Activity: Give back the whole listing exactly, line by line.

Material provided:
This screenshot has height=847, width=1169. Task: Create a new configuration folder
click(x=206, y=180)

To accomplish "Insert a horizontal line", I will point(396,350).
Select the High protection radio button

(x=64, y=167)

Response to this task:
This screenshot has height=847, width=1169. Task: Create a new configuration folder
click(x=206, y=180)

To accomplish "Insert a horizontal line", I will point(396,350).
Select the High protection radio button

(x=64, y=167)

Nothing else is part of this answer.